Member of the Provincial Assembly of Khyber Pakhtunkhwa
- Incumbent
- Assumed office 31 May 2013
- Constituency: PK-23 Mardan-I, PK-24 (Mardan-II), PK-52
- In office 2008–2013
- In office 2013–2018

Personal details
- Born: 9 July 1967 (age 59) Mardan, Khyber Pakhtunkhwa, Pakistan
- Party: ANP (2008-present)
- Education: Government Post Graduate College Mardan Muslim Law College in Islamabad
- Occupation: Politician

= Ahmed Khan Bahadur =

Pakistani politician from Mardan (born 1967)

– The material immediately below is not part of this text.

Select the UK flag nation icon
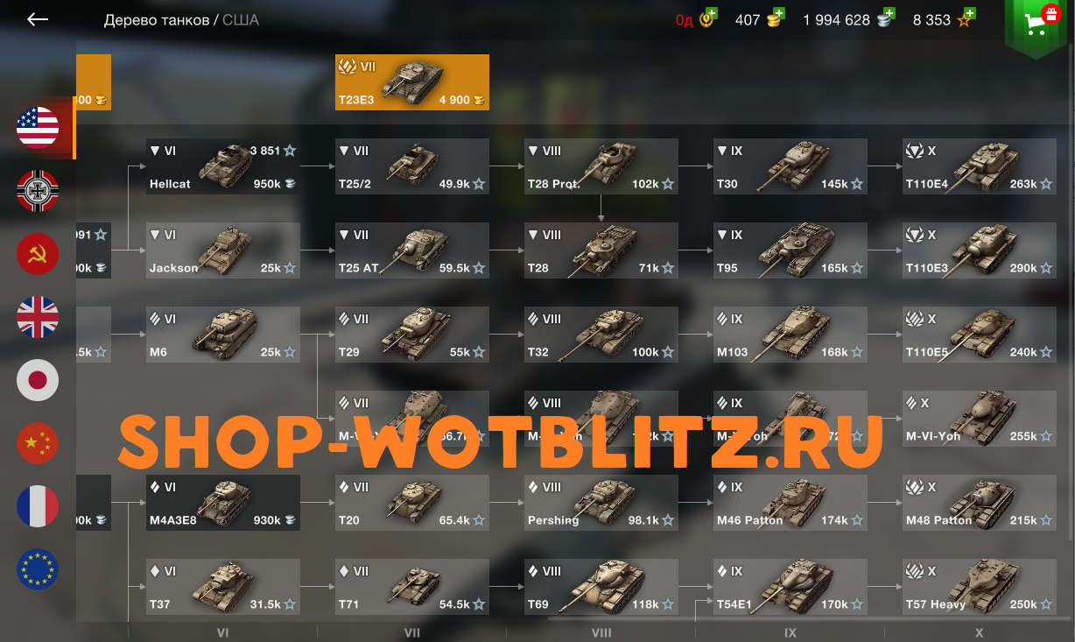Image resolution: width=1075 pixels, height=642 pixels. tap(38, 317)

Ahmed Khan Bahadur (born 9 July 1967) is a Pakistani politician from Mardan who serves as a member of the Khyber Pakhtunkhwa Assembly belong to the Awami National Party (ANP). He also serves as committee member of the Standing Committee No. 28 (Science and Technology and Information Technology Department), the Standing Committee No. 36 (Relief, Rehabilitation and Settlement Department) and the Standing Committee No. 14 (Industries and Technical Education Department). He also served as a member of the Khyber Pakhtunkhwa Assembly in 2008, again in 2013, and for a third time in 2018.

He earned his BA degree from the Government Post Graduate College Mardan and his LLB from the Muslim Law College in Islamabad.